- Text section
• Most Popular
  • Most Shared

EU vows big reform push at Washington G20 meeting

BRUSSELS
Fri Nov 7, 2008 5:35pm EST

BRUSSELS (Reuters) - President Nicolas Sarkozy vowed on Friday that Europe would head to a world summit in Washington next week united behind a French-inspired agenda for revamping the global financial system.

Crisis in Credit

Sarkozy played down long-standing differences with other European partners over economic policy that bubbled over at a meeting of the 27-nation bloc in Brussels, notably insisting that he and Germany's Angela Merkel saw eye-to-eye on how to deal with the worst financial shock since the Great Depression.

"All countries agreed on this need. All have agreed on the need to take firm and ambitious operational decisions at the Washington summit," Sarkozy, whose country currently holds the floating EU presidency, told a closing news conference.

"We want to change the rules of the game in the financial world," he added, stating that EU leaders backed a five-point French plan including a stronger role for the International Monetary Fund (IMF), surveillance of credit ratings agencies and caps on excessive risk-taking.

The plan calls for November 15's meeting in Washington to lay the ground for concrete proposals, which would be reviewed within 100 days by a second summit. U.S. officials have been markedly more circumspect about the timeframe of any action.

"We can't wait around for years until the crisis is over. We need to draw our conclusions quickly," Merkel told a separate news conference.

British Prime Minister Gordon Brown, who like Sarkozy has called for an overhaul of the bodies such as the IMF that were created in the wake of World War Two, insisted that governments must now follow up on a round of interest rate cuts this week.

"This is the wrong time for short-term cuts in investment in public services," he told reporters.

"There is now an emerging consensus that across the developed world it is right that fiscal policy should work in tandem with monetary policy to support economic growth."

POLICY COORDINATION

France is eager for Europe to make its voice heard on the international stage, believing the financial crisis, which began in U.S. markets, has weakened the United States and provided the EU with an opportunity to boost its influence.

EU leaders will go to Washington buoyed by the belief that it was their 2.2 trillion euro ($2.8 trillion) round of bank rescues last month that helped avert financial meltdown sparked by a credit crunch coming from the United States.

- Excerpted data
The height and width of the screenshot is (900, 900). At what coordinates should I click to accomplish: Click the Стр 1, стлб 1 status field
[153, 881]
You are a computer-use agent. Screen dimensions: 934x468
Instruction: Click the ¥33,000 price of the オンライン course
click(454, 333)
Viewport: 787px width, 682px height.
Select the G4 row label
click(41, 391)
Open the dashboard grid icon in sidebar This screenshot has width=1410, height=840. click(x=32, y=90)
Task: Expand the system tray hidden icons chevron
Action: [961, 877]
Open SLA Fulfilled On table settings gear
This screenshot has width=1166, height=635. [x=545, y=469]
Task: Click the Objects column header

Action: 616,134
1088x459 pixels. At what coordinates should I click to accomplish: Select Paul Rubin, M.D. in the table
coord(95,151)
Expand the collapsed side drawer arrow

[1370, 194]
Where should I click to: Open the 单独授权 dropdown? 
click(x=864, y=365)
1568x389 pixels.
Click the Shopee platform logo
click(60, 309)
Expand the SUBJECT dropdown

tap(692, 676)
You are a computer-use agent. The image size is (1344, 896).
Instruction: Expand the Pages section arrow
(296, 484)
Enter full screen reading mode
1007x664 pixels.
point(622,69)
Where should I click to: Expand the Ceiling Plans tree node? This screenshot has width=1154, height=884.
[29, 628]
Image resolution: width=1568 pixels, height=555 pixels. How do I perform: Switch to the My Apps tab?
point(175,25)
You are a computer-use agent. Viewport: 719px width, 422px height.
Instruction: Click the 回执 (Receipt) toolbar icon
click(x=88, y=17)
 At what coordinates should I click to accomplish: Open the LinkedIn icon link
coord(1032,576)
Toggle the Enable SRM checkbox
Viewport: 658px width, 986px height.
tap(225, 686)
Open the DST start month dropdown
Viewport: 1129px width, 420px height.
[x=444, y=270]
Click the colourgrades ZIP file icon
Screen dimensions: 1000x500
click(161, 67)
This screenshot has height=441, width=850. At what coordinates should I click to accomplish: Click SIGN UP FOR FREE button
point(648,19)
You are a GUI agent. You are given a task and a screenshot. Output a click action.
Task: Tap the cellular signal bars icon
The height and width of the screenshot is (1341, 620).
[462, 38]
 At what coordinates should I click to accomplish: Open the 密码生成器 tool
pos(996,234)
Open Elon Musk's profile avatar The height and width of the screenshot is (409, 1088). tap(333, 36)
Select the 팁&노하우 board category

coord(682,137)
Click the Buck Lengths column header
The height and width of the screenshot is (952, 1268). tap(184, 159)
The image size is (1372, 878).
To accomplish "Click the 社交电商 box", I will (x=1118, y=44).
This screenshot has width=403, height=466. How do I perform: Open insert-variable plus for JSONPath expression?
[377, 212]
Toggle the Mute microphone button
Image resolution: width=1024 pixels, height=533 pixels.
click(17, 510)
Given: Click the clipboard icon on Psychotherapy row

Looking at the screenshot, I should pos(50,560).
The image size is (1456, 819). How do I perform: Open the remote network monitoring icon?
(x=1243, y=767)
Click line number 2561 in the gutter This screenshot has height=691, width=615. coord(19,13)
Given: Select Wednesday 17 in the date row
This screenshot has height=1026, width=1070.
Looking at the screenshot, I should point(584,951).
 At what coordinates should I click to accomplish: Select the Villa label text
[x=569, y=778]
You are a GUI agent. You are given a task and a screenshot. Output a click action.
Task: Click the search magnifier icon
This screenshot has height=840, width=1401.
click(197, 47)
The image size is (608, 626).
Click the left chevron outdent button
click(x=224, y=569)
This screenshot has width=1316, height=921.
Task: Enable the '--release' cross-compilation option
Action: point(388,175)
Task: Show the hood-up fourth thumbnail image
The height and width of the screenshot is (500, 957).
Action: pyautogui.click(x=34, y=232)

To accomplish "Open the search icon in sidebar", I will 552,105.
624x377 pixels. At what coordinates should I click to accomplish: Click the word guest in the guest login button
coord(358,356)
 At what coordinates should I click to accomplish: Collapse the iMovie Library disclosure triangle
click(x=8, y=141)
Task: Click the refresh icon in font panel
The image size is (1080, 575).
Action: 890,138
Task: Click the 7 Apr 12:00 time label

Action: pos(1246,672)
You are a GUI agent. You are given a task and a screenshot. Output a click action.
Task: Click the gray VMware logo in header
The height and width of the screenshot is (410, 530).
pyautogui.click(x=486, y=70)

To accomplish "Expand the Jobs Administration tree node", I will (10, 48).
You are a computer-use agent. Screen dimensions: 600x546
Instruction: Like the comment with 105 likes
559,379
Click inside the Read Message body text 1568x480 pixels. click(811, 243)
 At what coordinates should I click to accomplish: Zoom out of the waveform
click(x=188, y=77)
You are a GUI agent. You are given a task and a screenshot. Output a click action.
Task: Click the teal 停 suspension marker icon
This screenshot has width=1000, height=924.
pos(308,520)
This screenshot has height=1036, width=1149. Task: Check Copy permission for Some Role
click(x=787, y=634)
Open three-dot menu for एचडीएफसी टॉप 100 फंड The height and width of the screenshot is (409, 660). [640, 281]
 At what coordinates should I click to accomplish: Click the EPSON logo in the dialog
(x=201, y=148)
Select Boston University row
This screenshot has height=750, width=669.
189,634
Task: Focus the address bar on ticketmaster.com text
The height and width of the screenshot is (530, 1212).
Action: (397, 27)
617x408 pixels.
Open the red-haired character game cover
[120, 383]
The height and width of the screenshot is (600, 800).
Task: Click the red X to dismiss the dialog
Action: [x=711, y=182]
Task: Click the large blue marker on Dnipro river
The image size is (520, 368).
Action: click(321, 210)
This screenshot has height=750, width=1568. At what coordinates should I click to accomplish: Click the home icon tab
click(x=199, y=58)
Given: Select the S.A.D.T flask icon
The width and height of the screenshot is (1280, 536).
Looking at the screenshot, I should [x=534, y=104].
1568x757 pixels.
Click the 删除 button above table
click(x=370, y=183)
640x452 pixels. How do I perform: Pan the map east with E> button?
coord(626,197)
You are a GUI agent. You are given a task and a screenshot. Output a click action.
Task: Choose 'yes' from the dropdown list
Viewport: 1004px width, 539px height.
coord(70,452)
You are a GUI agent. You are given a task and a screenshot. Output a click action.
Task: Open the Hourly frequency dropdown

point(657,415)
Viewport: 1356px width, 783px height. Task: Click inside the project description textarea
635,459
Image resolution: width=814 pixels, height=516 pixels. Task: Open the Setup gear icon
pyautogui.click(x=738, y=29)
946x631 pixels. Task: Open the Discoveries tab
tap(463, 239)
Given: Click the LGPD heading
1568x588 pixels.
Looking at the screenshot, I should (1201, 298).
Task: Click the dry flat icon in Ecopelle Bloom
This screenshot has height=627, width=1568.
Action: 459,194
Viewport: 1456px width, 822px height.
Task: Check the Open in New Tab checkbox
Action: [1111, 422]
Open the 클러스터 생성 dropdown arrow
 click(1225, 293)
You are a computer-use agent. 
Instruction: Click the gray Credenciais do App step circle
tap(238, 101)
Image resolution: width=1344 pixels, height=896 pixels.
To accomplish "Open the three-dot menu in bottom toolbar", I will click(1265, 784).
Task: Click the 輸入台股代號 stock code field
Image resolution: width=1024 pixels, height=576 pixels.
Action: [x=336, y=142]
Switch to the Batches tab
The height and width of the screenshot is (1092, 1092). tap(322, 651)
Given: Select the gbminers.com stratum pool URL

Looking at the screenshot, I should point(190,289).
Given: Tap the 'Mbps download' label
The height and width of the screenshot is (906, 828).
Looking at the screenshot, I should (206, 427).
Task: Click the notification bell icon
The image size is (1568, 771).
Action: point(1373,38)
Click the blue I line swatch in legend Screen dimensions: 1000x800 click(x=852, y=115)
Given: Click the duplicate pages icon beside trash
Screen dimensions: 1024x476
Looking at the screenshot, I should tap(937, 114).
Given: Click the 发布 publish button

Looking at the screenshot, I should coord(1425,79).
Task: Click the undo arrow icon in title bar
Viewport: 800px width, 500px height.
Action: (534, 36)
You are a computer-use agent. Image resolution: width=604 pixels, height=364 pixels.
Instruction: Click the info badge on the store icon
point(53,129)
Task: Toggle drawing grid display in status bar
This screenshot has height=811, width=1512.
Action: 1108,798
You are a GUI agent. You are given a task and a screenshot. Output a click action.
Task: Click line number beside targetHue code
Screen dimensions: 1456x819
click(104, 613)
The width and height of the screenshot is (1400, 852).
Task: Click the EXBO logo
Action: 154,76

- Work to complete
[A] Name every person mentioned by name in the article about the EU's G20 reform push.
[B] Carry on the article about the EU's G20 reform push from after its last sentence.
The entries are separate material, unrelated to the article about the EU's G20 reform push.

- In response
[A] Nicolas Sarkozy, Angela Merkel, Gordon Brown

[B]
"This is a global crisis and we have to remember where it started," said Sarkozy, who called on U.S. President-elect Barack Obama to help reshape world economic governance.

"The time when we had a single currency (the dollar), one line to be followed, that era is over and it came to an end on September 18 when responsibility was taken without our opinion being asked with the failure of a major banking institution (Lehman Brothers), and the consequences all follow from that," he said.

Earlier France's European Affairs Minister Jean-Pierre Jouyet provided a reminder of a long-standing rift between Paris and Berlin by criticizing Germany for this week having vetoed a French call for a coordinated response.

"I think public opinion around Europe expects coordination and unity ... National and disorderly attitudes are not a good solution," Jouyet told French radio before the summit.

Germany has long opposed a French idea for an "economic government" of Europe, suspecting it would undermine the independence of the European Central Bank (ECB) and that it is a Trojan horse for a French grab for power.

Merkel -- whose country launched its national stimulus package this week -- said she believed economic policy initiatives should be coordinated at EU level.

"You can call that economic government if you want. The point is that it covers all 27 member states," she said in a pointed reference to French-backed ideas to coordinate the economies of the 15 participants in the euro currency.

Sweden had raised concerns that the French proposals for revamping the global financial system amounted to over-regulation. But a Swedish official said Stockholm dropped its objections after Paris deleted a reference to more wide-ranging proposals contained in an earlier draft.

(Additional reporting by Frank Prenesti, David Brunnstrom, Marcin Grajewski, Pete Harrison; Writing by Mark John; editing by Crispian Balmer and Jon Boyle)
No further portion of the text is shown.